## distinct operation with bags

Contributor
```x = LOAD '/pigdata/source.txt' using PigStorage(',') As (exchange:chararray, symbol:chararray, date:chararray, open:double, high:double, low:double, close:double, volume:long, adj_close:double);

y = GROUP x by symbol;

z2 = foreach y generate x.exchange as exchange1;
dump z2;
({(NASDAQ),(NASDAQ),(NASDAQ),(ICICI),(ICICI),(ICICI),(NASDAQ),(NASDAQ),(NASDAQ),(NASDAQ),(NASDAQ),(NASDAQ),(NASDAQ),(NASDAQ),(NASDAQ),(NASDAQ),(NASDAQ),(NASDAQ)})
({(NASDAQ),(NASDAQ),(NASDAQ),(NASDAQ),(NASDAQ),(NASDAQ),(NASDAQ),(NASDAQ),(NASDAQ),(NASDAQ),(NASDAQ),(NASDAQ),(NASDAQ),(NASDAQ),(NASDAQ),(NASDAQ)})

z4 = distinct z2;
dump z4;
({(NASDAQ),(NASDAQ),(NASDAQ),(NASDAQ),(NASDAQ),(NASDAQ),(NASDAQ),(NASDAQ),(NASDAQ),(NASDAQ),(NASDAQ),(NASDAQ),(NASDAQ),(NASDAQ),(NASDAQ),(NASDAQ)})
({(NASDAQ),(NASDAQ),(NASDAQ),(ICICI),(ICICI),(ICICI),(NASDAQ),(NASDAQ),(NASDAQ),(NASDAQ),(NASDAQ),(NASDAQ),(NASDAQ),(NASDAQ),(NASDAQ),(NASDAQ),(NASDAQ),(NASDAQ)})

```

clarification:- How distinct will work with bags?For tuples it is clear and what will happen if i am using distinct with bags?dump z4 is not clear to me.

Guru

First you need to convert your bags into tuples, then flatten and distinct.

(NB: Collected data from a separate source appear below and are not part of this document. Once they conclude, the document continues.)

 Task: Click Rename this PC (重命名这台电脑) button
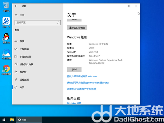click(x=77, y=28)
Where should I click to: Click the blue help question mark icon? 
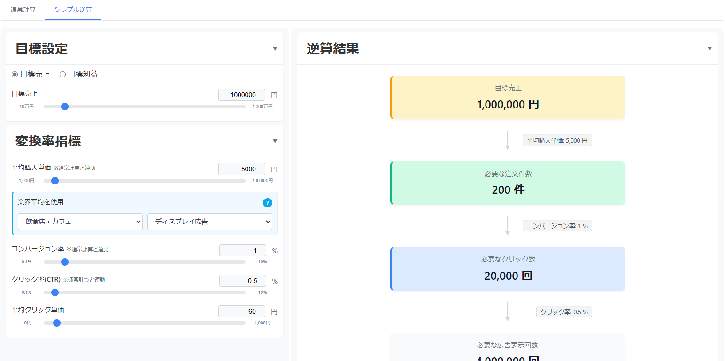[267, 203]
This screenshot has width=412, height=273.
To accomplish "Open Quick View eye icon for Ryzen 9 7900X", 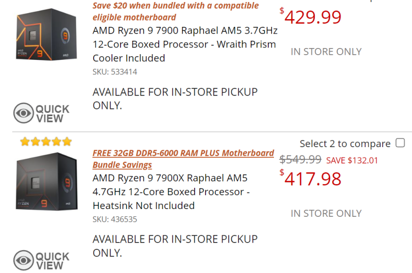I will [x=24, y=260].
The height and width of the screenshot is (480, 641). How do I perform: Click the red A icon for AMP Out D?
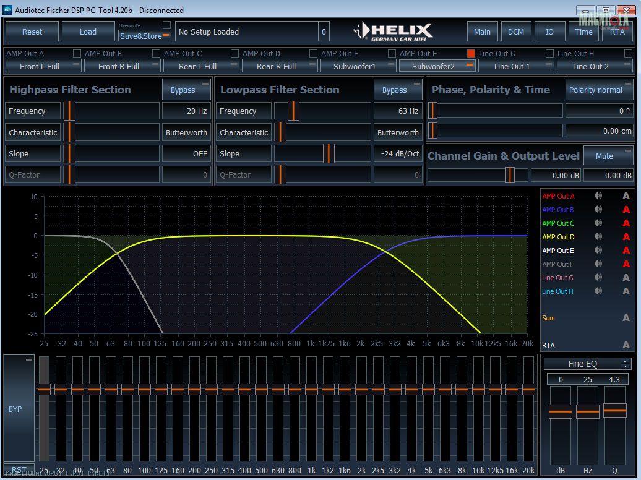[x=626, y=237]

This is done using pig's built-in function BagToTuple()

See this post for explanation and example:

Guru

Contributor

Thanks for input.may be my question is not clear.what will happen when we use z4 = distinct z2;

How z4 is calculated from z2 is not clear.

Guru

Same answer: since z2 is a bag, you need to flatten it to a tuple to do a distinct on it.

For the data you are showing:

z3 = for each z2 FLATTEN(BagToTuple(\$0));

z4 = distinct z3;

The link gives the detailed explanation of why this is required.